GoogleBot will follow and index stateful links.  Worst case scenario, these
actually become visible to google users and when they click the link it
takes them to an "invalid session" page.  They think, "This site is broken"
and move on to the next link of their search result.  

Another approach to solving this is to block all the stateful pages in my
robots.txt file.  But how can I block these links in robots.txt since they
change per session?  Is there any way to know what the url will resolve to
when googlebot tries to visit my site so I can tell it to disallow:
/?wicket:interface=:10:1::: and ?wicket:interface=:0:1::: and ...?  


> -----Original Message-----
> From: Igor Vaynberg [mailto:[EMAIL PROTECTED]
> Sent: Thursday, April 03, 2008 5:45 PM
> To: [email protected]
> Subject: Re: Removing the jsessionid for SEO
> 
> On Thu, Apr 3, 2008 at 5:31 PM, Dan Kaplan <[EMAIL PROTECTED]>
> wrote:
> > Ok I did a little preliminary research on this.  Right now
> PagingNavigator
> >  uses PagingNavigationLink's to represent its page.  This extends Link.
> I'm
> >  supposed to override PagingNavigator's newPagingNavigationLink() method
> to
> >  accomplish this (I think) but past that, this isn't very
> straightforward to
> >  me.
> >
> >  Do I need to create my own BookmarkablePagingNavigationLink?  When I
> do...
> >  what next?  I really don't know enough about bookmarkablePageLinks to
> do
> >  this.  Right now, all the magic happens inside PagingNavigationLink.
> Won't
> >  I have to move all that logic into the WebPage that I'm passing into
> >  BookmarkablePagingNavigationLink?  This seems like a lot of work.  Am I
> >  missing something critical?
> 
> no, you are not missing anything. you see, when you go stateless, like
> what you want, then you have to recreate all the magic stuff that
> makes stateful links Just Work.
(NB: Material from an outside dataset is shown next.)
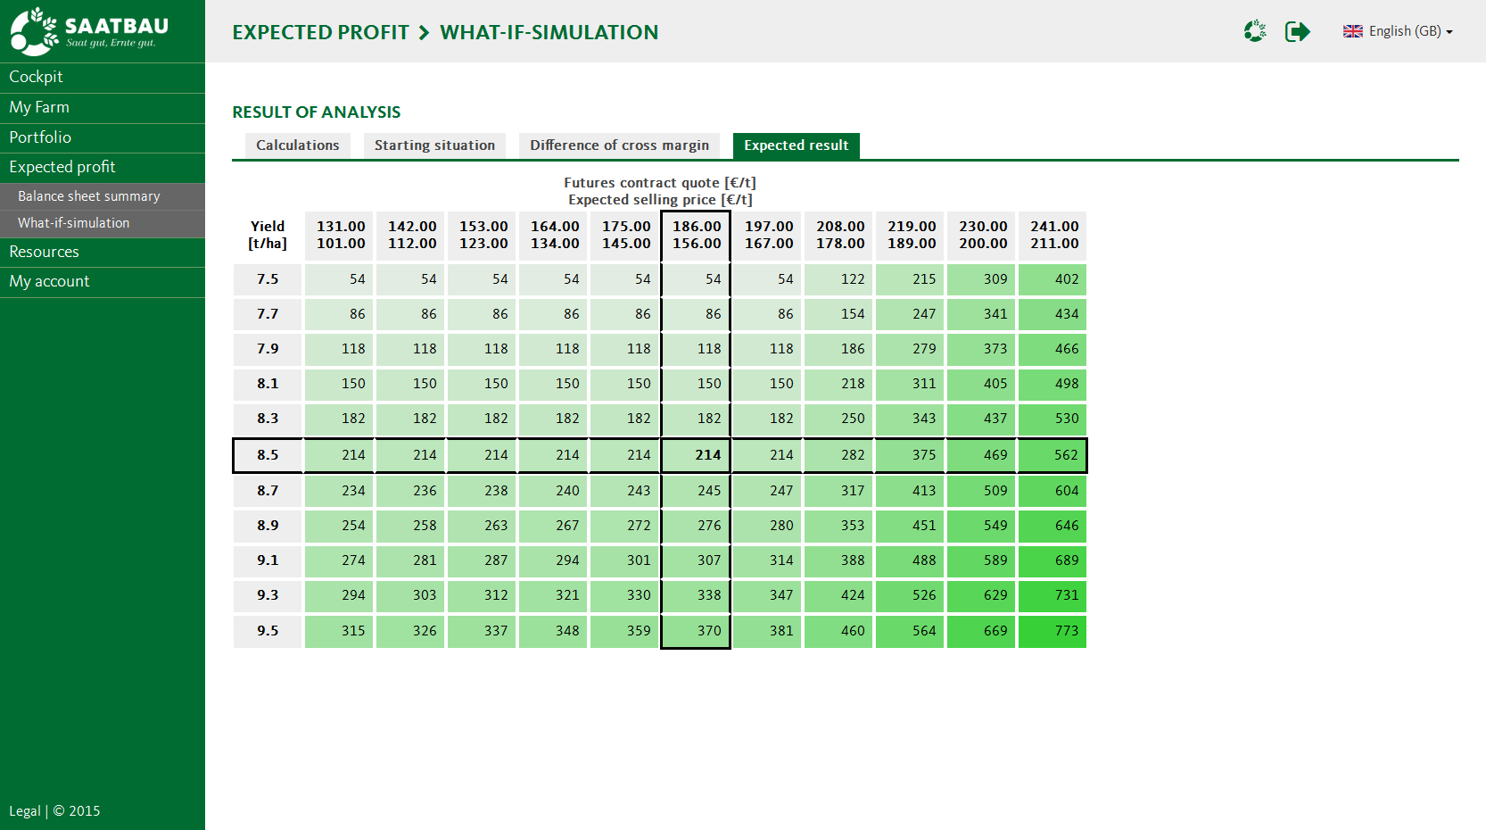Image resolution: width=1486 pixels, height=830 pixels.
Task: Select the Expected result tab
Action: [x=796, y=145]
Without state you are back to the
> servlet/mvc programming model: you have to encode the state that you
> want into the link, then on the trip back decode it, recreate
> something from it, and then apply that something onto the components.
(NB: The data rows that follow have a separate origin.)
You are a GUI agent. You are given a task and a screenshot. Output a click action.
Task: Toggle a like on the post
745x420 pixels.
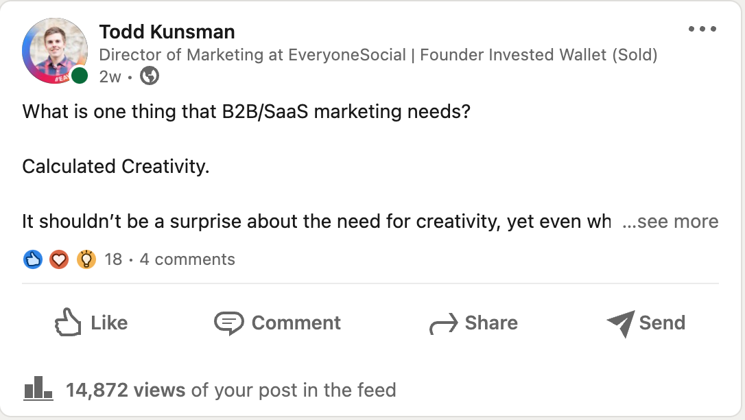click(x=91, y=323)
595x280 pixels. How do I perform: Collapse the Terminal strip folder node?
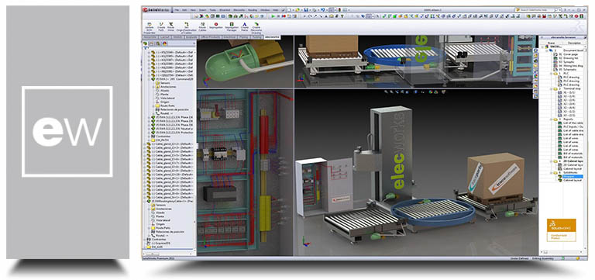click(551, 89)
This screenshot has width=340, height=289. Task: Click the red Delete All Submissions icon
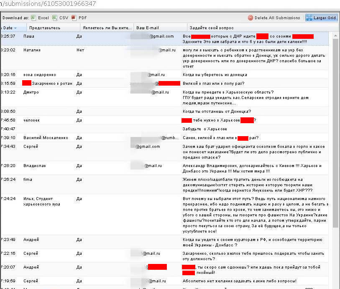coord(251,18)
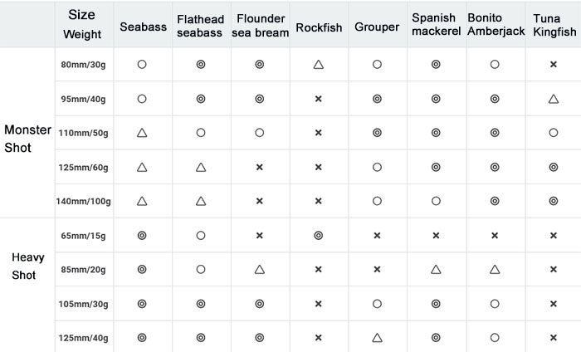Click the cross for 125mm/60g Flounder sea bream
The image size is (581, 352).
point(259,167)
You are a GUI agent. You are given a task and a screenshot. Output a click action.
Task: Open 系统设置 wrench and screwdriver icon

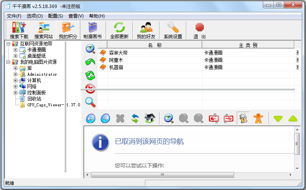[173, 30]
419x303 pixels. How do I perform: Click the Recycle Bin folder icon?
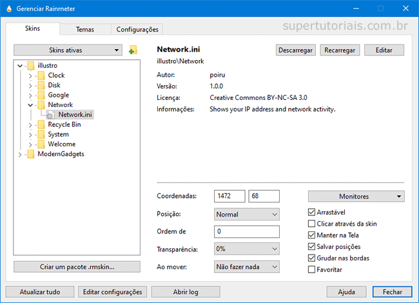click(41, 124)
> This is the crapwork that wicket does for you usually.
> 
> -igor
> 
> 
> >
> >
> >  > -----Original Message-----
> >  > From: Igor Vaynberg [mailto:[EMAIL PROTECTED]
> >
> >
> > > Sent: Thursday, April 03, 2008 3:40 PM
> >  > To: [email protected]
> >  > Subject: Re: Removing the jsessionid for SEO
> >  >
> >  > you subclass the pagenavigator and make it use bookmarkable links
> >  > also. it has factory methods for all the links it uses.
> >  >
> >  > -igor
> >  >
> >  >
> >  > On Thu, Apr 3, 2008 at 3:36 PM, Dan Kaplan <[EMAIL PROTECTED]>
> >  > wrote:
> >  > > I wasn't talking about the links that are on the list (I already
> make
> >  > those
> >  > >  bookmarkable).  I'm talking about the links that the Navigator
> >  > generates.
> >  > >  How do I make it so page 2 is bookmarkable?
> >  > >
> >  > >
> >  > >  -----Original Message-----
> >  > >  From: Igor Vaynberg [mailto:[EMAIL PROTECTED]
> >  > >
> >  > >
> >  > > Sent: Thursday, April 03, 2008 3:30 PM
> >  > >  To: [email protected]
> >  > >  Subject: Re: Removing the jsessionid for SEO
> >  > >
> >  > >  instead of
> >  > >
> >  > >  item.add(new link("foo") { onclick() });
> >  > >
> >  > >  do
> >  > >
> >  > >  item.add(new bookmarkablepagelink("foo", page.class));
> >  > >
> >  > >  -igor
> >  > >
> >  > >
> >  > >  On Thu, Apr 3, 2008 at 3:28 PM, Dan Kaplan
> <[EMAIL PROTECTED]>
> >  > wrote:
> >  > >  > How?  I asked how to do it before and nobody suggested this as a
> >  > >  >  possibility.
> >  > >  >
> >  > >  >
> >  > >  >
> >  > >  >  -----Original Message-----
> >  > >  >  From: Igor Vaynberg [mailto:[EMAIL PROTECTED]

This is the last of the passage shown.